Siemens welds tough steel to build light rail cars

Supplier: The Lincoln Electric Company By: The Lincoln Electric Company
14 November, 2013

They call it light rail, but building mass transit vehicles for our major cities presents some heavy welding challenges that have to be met properly to satisfy the quality and reliability requirements of today's urban transit systems.

Unlike the rumbling "street cars" of old, these sleek vehicles move passengers quietly and efficiently, in comfort.
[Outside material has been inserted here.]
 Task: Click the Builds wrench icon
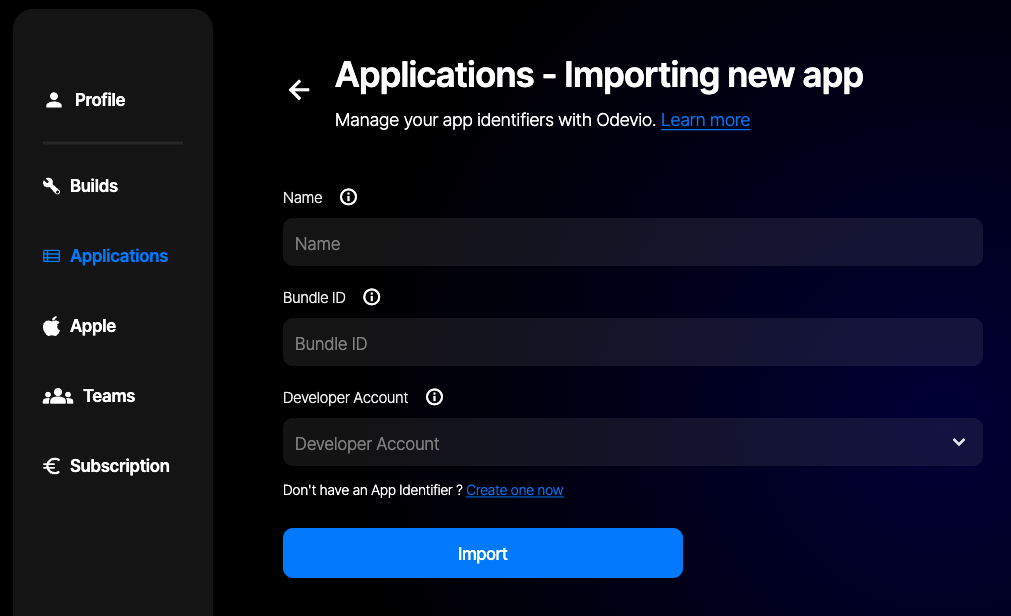[x=52, y=186]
Manufacturing for Mass Transit

Siemens Mass Transit Division specialises in the design and manufacture of rail vehicles for urban transit applications. Headquartered in Sacramento, California, the division is the market leader for light rail vehicles in North America. At its Carson, California plant, the division builds bodies for light rail vehicles, which are shipped to other company facilities for the addition of the powertrain and systems components, windows, interiors and other finishing operations.

Welding a Key to Vehicle Building

In building the vehicles, welding plays a large and varied role, handling everything from 24 gauge body panels to 1-1/2" thick bolsters that incorporate air tanks and are full-penetration welded. Materials include mild steel, high-strength low-alloys, and stainless steels, including an unusual "austenitic-ferretic" stainless steel.

George Ott, Manager, Quality Assurance, says the majority of the vehicle parts are fabricated from ASTM Grade A606, A588 weathering steel, and some stainless steel. "Vehicles for Los Angeles have a stainless steel roof, where ones for Salt Lake City don't," he explains. Even more unusual are the tubular collision posts on the front corners of the Los Angeles vehicles. Ott explains that these are made from "austenitic-ferretic" (ASTM Grade A-790) steel, a combination of stainless steel and carbon steel that provides greater ductility needed for the application. At the top and bottom of the vehicle, they are welded to steel members to provide structural rigidity.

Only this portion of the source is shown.